Tuesday, May 5, 2015

Belajar Menyenangi Takdir

Ada yang bilang, hati-hati dengan doamu. Kali ini, saya 'kena batunya'. Dan rasanya campur aduk.

Di dua posting-an terakhir,  sekitar setahun lalu, saya pernah bilang nggak berniat jadi PNS seumur hidup. Lantas kenapa apply? Jujur, dulu saya melamar berbagai lowongan PNS di kementerian/lembaga pemerintah karena satu alasan: ingin membahagiakan orang tua. Ternyata alasan itu cukup ampuh. Alhamdulillah semesta meloloskan saya jadi pegawai salah satu kementerian.

Apakah semua berjalan baik? Tidak semudah itu. Di hari pertama, saya sudah mengeluh. Pun hari-hari selanjutnya. Membahagiakan orang tua tuh susah banget ya. Apalagi dengan cara menjalani pilihan setengah hati. Kalau nggak terbayang wajah Mama Papa yang super happy lihat anaknya jadi PNS, saya mungkin sudah resign sejak pekan pertama. Alasannya? Karena saya nggak cocok dengan kultur PNS, bahkan sebelum saya bekerja di situ.

Kemudian saya mulai berdamai dengan diri saya dan keadaan. Istilah mahasiswi saya, belajar menyenangi takdir. Saya mencoba mencari distraction dari beberapa ketidaknyamanan yang saya temukan. Kalau sedang di posisi almost give up, saya langsung cepat-cepat membayangkan wajah Mama Papa saya atau menanyakan mereka: "Mama senang ya aku kerja di sini?". "Ya senang dan bangga banget lah, Nak," kata Mama. Jawaban itu menjadi amunisi yang cukup untuk kembali bertahan.

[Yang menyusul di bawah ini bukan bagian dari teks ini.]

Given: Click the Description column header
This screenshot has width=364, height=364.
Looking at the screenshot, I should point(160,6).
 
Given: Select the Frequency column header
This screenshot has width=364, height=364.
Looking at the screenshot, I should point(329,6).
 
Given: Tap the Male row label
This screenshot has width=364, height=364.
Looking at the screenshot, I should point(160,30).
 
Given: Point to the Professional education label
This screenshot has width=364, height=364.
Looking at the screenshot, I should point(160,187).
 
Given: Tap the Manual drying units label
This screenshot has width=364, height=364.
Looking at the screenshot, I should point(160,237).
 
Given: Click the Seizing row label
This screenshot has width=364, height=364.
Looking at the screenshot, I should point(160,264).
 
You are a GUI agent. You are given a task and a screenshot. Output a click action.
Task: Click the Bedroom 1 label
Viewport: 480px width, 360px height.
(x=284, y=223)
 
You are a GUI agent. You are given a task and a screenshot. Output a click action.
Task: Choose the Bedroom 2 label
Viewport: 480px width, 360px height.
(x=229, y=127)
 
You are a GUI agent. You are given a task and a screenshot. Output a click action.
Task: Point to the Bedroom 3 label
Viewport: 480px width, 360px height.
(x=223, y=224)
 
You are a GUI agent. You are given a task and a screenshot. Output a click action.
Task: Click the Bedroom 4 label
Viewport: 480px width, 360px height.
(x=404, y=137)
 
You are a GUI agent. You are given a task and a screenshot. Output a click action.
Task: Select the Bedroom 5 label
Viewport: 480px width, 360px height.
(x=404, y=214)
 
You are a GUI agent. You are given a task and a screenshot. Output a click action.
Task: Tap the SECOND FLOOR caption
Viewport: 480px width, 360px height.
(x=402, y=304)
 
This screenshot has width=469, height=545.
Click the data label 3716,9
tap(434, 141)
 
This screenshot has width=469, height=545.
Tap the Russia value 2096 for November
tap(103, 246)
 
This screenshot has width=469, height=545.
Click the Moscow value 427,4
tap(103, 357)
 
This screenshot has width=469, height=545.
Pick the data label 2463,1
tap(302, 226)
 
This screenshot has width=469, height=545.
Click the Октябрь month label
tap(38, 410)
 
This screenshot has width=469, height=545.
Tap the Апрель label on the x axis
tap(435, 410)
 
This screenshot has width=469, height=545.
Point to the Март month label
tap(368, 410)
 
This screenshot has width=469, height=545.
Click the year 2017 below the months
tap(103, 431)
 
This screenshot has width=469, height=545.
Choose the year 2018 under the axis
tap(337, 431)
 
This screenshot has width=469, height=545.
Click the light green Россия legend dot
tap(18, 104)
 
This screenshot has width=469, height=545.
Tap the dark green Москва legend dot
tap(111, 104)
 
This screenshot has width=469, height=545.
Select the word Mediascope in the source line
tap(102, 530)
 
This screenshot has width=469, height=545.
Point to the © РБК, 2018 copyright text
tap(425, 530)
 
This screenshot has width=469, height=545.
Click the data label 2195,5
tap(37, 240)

Tapi, hati saya nggak bisa bohong. Hati nurani saya nggak nyaman menghadapi segala 'ketidaknyamanan' di sana. Pengin sok pura-pura cuek, nggak bisa. Rasanya, setiap hari saya nggak happy. Diam-diam, setiap hari, setiap kesempatan, saya berdoa sama Allooh SWT, minta dibantukan mencari jalan keluar. Ya, keluar dari tempat itu. Tentu dengan ridho kedua orang tua saya. Karena saya sendiri nggak tahu bagaimana caranya bisa escape tapi dapat ridho dari orang tua. Satu-satunya cara yang sempat terpikir, saya 'diculik' sama my future husband. Tapi saya sendiri nggak tahu kapan si future husband akan muncul. Akhirnya saya cuma pasrah, terus berdoa.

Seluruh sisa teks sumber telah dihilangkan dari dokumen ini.